Privacy policy

Your data, our responsibility.

How we handle the information you trust to Heel. Written to be readable. If anything here is unclear, write to us — we'll fix it.

Last updated · May 20, 2026

The short version: Heel collects what it needs to track your pet's vet bills and reimbursements, stores it encrypted, never sells it, and lets you take it all out or delete it at any time.

1. What we collect

When you sign up and use Heel, we collect the following:

  • Account information— your email address, hashed password (or your OAuth provider's identifier if you sign in with Google or Apple), and any optional profile details you choose to add.
  • Pet information — names, species, breed, dates of birth, weight, and any medical notes you add. This is the heart of your Heel account.
  • Documents — vet receipts, EOBs, and any other files you upload. Stored encrypted at rest.
  • Derived data — line items, reimbursement calculations, categorizations, and ledger entries that come from processing the documents you upload.
  • Usage data — basic analytics about how you use the app (which pages you view, error logs). We use a self-hosted analytics tool — no third-party tracking pixels.
  • Billing information — handled by Stripe. We see the last four digits of your card and the billing email, nothing more.
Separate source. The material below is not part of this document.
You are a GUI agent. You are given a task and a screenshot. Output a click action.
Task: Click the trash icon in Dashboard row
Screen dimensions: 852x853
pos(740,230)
We don't collect: your phone number, your home address, your social security number, your real-time location, your contacts, or any data not directly relevant to tracking pet expenses.

2. How we use it

Your data powers three things:

  1. The product itself. Reading receipts, matching EOBs, computing reimbursements — none of this works without the data.
  2. Customer support. If you write to us, we may look at your account to help. Operational access requires explicit grant from you, is audit-logged, and is time-bounded.
  3. Service improvement.Aggregated, de-identified usage patterns help us decide what to build next. Individual data is never used for marketing or for any purpose you wouldn't expect.
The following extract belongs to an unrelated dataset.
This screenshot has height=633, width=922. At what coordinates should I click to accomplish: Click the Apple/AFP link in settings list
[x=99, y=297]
3. Who else sees your data

Heel runs on a small number of well-known infrastructure providers. The current list:

  • AWS — encrypted database and document storage (US-East region).
  • Stripe — payment processing. We never see full card numbers.
  • Postmark — transactional email delivery.
  • A document-AI provider (under contract) for auto-reading receipts and EOBs. The contract prohibits the provider from retaining document contents after processing or using them to train models.

We do not share data with your insurer, your vet, advertisers, or any data broker. We do not sell data under any circumstances.

4. Your rights

You can, at any time:

  • Export everything as a CSV bundle plus your original uploaded files. From Settings → Data → Export.
  • Correct anythingthat's wrong. Most fields are directly editable in the app; for the few that aren't, write to support and we'll fix them.
  • Delete your account and all associated data. From Settings → Account → Delete. After confirmation, deletion is permanent within 30 days (including backups).
  • Object to processingfor any reason. Write to us and we'll either accommodate your request or explain why we can't.

Residents of California, the EU, the UK, and other jurisdictions with comparable laws have additional specific rights under CCPA, GDPR, and similar statutes. Those rights apply to you in full; the controls above are how you exercise them.

5. How long we keep data

Active account data is retained for as long as your account exists. When you delete your account:

  • Documents, ledger data, and pet records are deleted within 30 days, including from backups.
  • Payment records are retained for 7 years for tax and accounting purposes (required by law). These contain only your email, payment amount, and date — nothing about your pets or vets.

6. Children's privacy

Heel is intended for adult use. We don't knowingly collect data from anyone under 13. If you're a parent and believe your child has signed up, write to us and we'll delete the account.

7. Changes to this policy

If we change this policy in a way that affects your rights or how we use your data, we'll email everyone with an active account at least 30 days before the change takes effect. The full revision history is available on request.

8. Contact

For any privacy-related question — including data export, deletion, or correction requests — write to us through the support contact form. We aim to respond within 3–5 business days.